Il fronça le nez et se débrouilla pour avoir l’air peu impressionné. «Appeler les chats, c’est très surfait. Autant appeler une tornade.
   — Oui, mais si c’était l’heure de dîner, par exemple? Tu n’aurais pas envie qu’on t’appelle?
   — Si, naturellement. Mais il suffirait de crier “À table!” Tu vois, on n’a vraiment pas besoin de noms.” (p. 64)

“Le lendemain matin, le soleil déjà haut réveilla Coraline en dardant ses rayons en plein sur son visage.
L’espace d’un instant, elle se sentit complètement désorientée. Elle ne savait plus où elle était; elle n’était même pas tout à fait sûre de savoir
qui est était. Il est étonnant de constater à quel point notre personnalité dépend du lit dans lequel nous nous réveillons le matin. Étonnant, aussi, comme cette personnalité peut être fragile.
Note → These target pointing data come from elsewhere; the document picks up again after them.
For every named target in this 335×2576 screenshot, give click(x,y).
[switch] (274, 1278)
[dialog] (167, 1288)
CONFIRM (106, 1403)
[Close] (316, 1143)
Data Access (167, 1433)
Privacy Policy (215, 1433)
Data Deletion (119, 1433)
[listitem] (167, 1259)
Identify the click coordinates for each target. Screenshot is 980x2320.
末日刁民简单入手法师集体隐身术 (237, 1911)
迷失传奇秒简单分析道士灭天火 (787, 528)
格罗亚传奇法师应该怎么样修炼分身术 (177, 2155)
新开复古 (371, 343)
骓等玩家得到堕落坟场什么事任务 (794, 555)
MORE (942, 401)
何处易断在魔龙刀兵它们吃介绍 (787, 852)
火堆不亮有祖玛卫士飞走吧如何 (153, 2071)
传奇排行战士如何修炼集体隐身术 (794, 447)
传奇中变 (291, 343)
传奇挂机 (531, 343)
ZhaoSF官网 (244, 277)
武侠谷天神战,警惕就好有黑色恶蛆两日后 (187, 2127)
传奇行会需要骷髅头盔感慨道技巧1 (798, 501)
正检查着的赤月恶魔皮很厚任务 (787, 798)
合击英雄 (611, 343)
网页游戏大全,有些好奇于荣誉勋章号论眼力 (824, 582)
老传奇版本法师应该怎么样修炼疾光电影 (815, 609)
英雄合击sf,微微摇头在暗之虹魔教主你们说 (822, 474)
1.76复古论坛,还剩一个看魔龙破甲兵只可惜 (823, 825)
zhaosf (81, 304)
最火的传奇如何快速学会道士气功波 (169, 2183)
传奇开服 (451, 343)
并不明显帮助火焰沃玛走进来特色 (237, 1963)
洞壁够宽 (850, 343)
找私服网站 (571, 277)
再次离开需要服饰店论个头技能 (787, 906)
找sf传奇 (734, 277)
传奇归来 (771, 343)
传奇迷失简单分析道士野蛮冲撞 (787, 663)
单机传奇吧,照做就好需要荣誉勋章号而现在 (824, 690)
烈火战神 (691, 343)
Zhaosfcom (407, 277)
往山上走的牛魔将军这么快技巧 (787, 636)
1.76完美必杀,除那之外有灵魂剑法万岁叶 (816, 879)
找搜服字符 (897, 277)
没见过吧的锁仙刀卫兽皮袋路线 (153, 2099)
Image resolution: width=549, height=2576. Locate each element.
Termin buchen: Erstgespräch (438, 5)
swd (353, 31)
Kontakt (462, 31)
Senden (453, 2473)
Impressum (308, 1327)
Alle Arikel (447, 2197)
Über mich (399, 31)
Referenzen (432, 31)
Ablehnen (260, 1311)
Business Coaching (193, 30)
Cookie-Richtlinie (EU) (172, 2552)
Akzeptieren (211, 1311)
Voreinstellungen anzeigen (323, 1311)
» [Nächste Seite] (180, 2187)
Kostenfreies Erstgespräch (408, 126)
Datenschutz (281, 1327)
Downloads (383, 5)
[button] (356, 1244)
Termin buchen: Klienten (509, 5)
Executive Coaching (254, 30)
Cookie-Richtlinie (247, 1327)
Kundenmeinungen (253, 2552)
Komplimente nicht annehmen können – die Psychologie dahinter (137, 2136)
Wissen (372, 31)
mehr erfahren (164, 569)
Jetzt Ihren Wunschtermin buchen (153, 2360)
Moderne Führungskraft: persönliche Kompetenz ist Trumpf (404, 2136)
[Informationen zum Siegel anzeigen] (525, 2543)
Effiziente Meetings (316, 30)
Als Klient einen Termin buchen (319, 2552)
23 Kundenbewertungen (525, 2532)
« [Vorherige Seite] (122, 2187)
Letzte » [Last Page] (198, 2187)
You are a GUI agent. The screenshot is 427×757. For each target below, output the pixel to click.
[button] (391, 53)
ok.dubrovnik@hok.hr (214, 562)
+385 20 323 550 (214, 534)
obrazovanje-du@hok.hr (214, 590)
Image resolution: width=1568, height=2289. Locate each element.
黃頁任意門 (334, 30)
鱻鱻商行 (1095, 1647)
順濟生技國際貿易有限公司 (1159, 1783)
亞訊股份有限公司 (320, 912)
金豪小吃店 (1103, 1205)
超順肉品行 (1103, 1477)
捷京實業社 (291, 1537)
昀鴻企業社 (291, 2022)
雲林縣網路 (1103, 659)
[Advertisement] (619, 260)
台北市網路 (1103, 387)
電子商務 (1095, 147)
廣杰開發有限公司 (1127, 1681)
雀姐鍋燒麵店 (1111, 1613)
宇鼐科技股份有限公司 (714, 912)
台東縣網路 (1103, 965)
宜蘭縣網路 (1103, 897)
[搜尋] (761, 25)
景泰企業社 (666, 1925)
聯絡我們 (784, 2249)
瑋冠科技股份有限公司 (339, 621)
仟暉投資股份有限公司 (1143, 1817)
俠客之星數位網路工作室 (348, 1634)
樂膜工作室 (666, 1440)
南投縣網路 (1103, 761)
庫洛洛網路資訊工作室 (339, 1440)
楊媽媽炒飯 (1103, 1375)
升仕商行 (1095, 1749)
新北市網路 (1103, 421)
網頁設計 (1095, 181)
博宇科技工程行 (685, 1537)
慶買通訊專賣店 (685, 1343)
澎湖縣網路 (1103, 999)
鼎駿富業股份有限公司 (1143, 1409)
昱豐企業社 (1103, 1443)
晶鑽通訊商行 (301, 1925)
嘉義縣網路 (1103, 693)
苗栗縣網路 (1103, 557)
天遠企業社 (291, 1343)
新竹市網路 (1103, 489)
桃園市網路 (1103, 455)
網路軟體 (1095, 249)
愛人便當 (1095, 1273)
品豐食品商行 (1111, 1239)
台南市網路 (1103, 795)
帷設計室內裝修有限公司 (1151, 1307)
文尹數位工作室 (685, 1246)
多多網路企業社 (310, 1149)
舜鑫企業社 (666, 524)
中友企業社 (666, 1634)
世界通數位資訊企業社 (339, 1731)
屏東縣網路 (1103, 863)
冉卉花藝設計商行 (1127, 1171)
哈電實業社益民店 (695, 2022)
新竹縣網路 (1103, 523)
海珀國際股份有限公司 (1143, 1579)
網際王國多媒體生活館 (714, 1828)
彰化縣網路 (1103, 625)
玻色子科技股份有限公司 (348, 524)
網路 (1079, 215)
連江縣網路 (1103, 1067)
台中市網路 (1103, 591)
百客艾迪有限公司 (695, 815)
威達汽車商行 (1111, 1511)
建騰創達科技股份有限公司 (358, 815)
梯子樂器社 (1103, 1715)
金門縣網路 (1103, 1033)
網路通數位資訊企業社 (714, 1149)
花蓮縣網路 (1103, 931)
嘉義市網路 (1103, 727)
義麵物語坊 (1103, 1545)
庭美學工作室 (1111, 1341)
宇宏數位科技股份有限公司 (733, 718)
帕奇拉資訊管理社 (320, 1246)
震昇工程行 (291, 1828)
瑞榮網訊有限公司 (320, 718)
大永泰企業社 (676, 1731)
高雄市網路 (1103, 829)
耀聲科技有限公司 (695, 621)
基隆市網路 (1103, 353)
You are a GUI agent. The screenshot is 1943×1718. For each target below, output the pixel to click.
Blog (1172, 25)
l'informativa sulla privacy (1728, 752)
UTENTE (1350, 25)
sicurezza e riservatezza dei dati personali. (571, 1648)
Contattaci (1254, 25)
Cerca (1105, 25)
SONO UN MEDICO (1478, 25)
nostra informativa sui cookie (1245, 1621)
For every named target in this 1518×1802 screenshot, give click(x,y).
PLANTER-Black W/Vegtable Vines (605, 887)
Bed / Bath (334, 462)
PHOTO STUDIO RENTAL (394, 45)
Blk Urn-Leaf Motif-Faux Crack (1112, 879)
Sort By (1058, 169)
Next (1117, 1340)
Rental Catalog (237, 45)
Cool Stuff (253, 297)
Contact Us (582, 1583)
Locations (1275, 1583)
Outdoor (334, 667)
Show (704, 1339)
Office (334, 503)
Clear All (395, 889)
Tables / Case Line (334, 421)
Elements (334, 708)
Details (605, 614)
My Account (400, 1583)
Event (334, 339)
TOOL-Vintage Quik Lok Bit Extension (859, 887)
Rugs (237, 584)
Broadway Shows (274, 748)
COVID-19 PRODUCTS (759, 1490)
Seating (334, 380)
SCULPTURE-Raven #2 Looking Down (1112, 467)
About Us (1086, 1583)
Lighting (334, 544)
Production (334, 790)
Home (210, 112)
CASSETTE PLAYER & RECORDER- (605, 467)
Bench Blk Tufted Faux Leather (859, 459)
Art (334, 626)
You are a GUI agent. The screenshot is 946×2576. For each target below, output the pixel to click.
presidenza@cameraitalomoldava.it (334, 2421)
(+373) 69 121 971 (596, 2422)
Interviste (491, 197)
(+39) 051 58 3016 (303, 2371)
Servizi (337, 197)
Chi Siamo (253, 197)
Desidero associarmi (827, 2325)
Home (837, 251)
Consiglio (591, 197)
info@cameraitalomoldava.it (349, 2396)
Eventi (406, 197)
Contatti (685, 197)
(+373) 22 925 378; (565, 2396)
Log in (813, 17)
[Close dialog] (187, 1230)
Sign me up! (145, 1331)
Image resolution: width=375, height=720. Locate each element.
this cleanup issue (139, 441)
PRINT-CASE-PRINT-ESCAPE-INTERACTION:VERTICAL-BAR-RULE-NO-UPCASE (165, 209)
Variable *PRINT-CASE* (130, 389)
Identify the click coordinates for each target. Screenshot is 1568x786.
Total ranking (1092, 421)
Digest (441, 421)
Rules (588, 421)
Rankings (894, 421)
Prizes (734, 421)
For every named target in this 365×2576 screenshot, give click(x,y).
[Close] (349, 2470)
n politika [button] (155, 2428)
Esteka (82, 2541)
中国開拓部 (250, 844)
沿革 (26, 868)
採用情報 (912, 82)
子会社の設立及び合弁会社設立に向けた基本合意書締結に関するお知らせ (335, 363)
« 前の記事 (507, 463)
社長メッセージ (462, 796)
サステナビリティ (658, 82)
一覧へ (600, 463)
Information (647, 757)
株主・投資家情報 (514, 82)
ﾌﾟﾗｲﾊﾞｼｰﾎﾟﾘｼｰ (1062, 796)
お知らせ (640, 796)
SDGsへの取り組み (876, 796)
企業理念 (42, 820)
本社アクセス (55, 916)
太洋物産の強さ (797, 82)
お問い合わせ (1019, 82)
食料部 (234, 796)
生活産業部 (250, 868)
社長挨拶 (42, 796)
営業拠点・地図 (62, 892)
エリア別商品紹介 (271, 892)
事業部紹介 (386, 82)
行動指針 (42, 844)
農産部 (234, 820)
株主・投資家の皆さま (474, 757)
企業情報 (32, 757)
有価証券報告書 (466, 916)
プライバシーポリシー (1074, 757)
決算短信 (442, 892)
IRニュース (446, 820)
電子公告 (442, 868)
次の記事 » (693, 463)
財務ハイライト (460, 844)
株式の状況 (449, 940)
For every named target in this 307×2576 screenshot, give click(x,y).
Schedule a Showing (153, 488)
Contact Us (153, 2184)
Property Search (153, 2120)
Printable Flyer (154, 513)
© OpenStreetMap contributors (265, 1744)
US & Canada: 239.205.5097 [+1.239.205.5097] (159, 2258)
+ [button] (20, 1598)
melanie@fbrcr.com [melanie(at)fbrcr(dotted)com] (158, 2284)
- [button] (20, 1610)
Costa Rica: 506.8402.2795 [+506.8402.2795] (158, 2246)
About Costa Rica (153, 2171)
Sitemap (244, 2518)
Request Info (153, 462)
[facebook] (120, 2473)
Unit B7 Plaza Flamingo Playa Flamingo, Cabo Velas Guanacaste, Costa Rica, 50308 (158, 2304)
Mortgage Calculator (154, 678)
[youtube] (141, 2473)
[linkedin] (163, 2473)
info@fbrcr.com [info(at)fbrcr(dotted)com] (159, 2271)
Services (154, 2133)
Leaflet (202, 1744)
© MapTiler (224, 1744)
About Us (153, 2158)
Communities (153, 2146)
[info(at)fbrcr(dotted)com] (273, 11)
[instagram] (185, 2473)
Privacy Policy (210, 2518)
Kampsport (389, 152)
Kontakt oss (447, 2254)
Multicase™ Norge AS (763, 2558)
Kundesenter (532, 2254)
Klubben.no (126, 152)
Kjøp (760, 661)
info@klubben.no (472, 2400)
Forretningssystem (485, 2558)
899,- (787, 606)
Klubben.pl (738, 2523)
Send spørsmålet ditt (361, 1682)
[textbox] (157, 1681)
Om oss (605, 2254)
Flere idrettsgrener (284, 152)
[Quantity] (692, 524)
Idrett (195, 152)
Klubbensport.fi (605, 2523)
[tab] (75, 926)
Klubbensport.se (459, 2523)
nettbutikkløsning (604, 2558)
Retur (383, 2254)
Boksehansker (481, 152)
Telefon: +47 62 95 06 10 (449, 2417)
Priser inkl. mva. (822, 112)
Parfois, Coraline oubliait qui elle était quand elle rêvait qu’elle explorait l’Arctique, la forêt amazonienne ou le coeur de l’Afrique; alors il fallait lui taper sur l’épaule en l’appelant par son nom pour qu’elle franchisse d’un bond un million de kilomètres et revienne en sursaut dans la réalité. En un quart de seconde elle devait se remémorer qui elle était et comment elle s’appelait, et constater qu’elle était là et pas ailleurs.
À présent, elle avait le visage au soleil et elle était Coraline Jones. Oui, c’était bien ça. Et la chambre verte et rose, ainsi que le bruissement du grand papillon en crépon peint qui voletait au plafond, vinrent lui rappeler en quel lieu elle venait de se réveiller.” (p. 67)

GAIMAN, Neil. Coraline, Albin Michel, 2003, 160 p.